[Document extract]

My travel story started in late 1972 when I had an urge to go back to the old
country. I had been actively urged to do so by many people since arriving in
Australia in 1966. I was never sure of their motives. This is the story of how I
got on the wrong ship going to the wrong country.
My first act of stupidity was to think that making my own way to Perth from
Sydney would save me money. After all, wasn’t Perth closer to London by
4,000 km? Five days of hitchhiking and a near death experience in a runaway
truck found me in Perth. I stayed with some old mates who had mastered
time travel, making Sunday sessions last for a fortnight. During this time travel
experience, I had managed to register my name at the Department of Shipping
and Transport as a workaway on a ship. This allowed practicing idiots like
myself to travel on a cargo ship being paid one shipping per week in exchange
for passage.
Within a few days, a bulk carrier at Fremantle needed me to replace men who
had jumped ship. This should have been my second wake up call but my mind
was still focused on a cheap trip to London. I signed the ”Articles” assuming it
was just a technical legality for this trip only. Mistake number three.

[/Document extract]

### Assignment
Carry on the account of signing aboard a cargo ship at Fremantle, beginning right after its last sentence. The lines that follow aren't needed for this exercise.

[Supplied records]

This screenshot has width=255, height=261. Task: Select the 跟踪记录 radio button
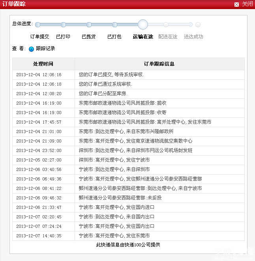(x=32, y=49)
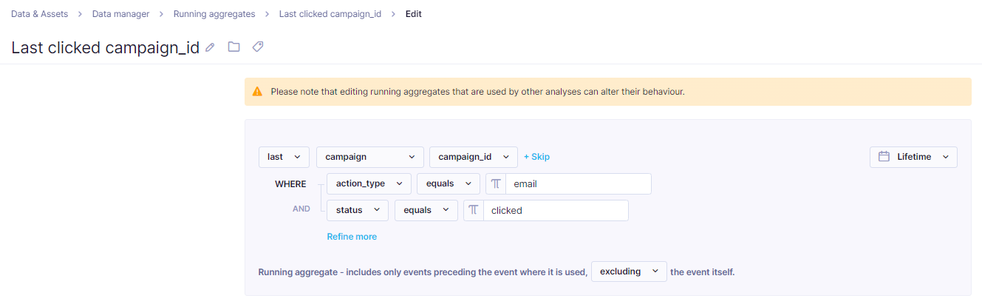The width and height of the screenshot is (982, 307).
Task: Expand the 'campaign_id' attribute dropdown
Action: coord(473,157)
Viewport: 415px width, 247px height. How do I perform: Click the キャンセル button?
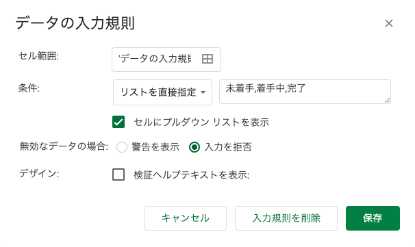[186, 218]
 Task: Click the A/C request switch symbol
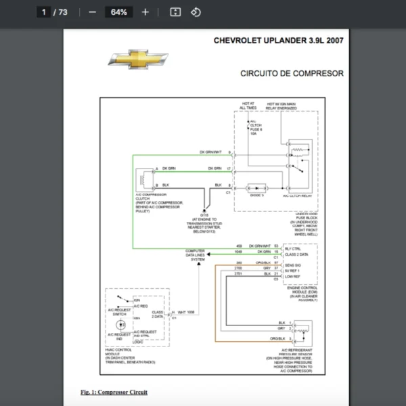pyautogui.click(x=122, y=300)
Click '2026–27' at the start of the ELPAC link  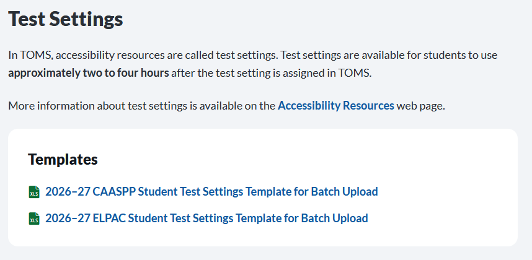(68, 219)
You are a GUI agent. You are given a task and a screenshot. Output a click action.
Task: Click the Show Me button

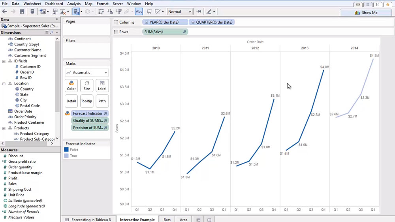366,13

[/Supplied records]

### The answer
As the 60,000 ton bulk carrier thumped its way out of Fremantle into the night, I
asked Mick, the Irish steward, how long it would take us to get back to London.
He looked at me as if I had been on a fortnight of Sunday sessions and said
with a malicious smile – “We’re not going to the UK”. I suspected that Mick
had lied to me purely because he could but as we headed across the South
Atlantic for the eastern seaboard of the US, it became apparent that London
was getting further away by the day. The bright news was that I was being
paid a wage and not a shilling a week! In addition, I was even allowed to play
with the steering wheel for ten hours and get my steeing certificate. The crew
also treated me to hours of maritime horror stories eager to scare the village
idiot on his first voyage out. I hid in my cabin when we crossed the equator.
Our first cargo of mica sands was unloaded in Baltimore, Maryland and I
headed straight for a shore ‘phone to ring the British Consulate in Washington.
I explained that I was a workaway and if I wasn’t repatriated to the UK, then the
crew would go on strike because I wasn’t a union member. I indignantly
maintained that I was being detained against my will!
The consulate official was diplomatically patient with my description of my
personal shipping disaster and then explained the implications of the “Articles”
that I had signed. I had signed on for two years, had been paid full wages
been automically enrolled in the seamens’ union. That, to me, was the true
meaning of being sunk.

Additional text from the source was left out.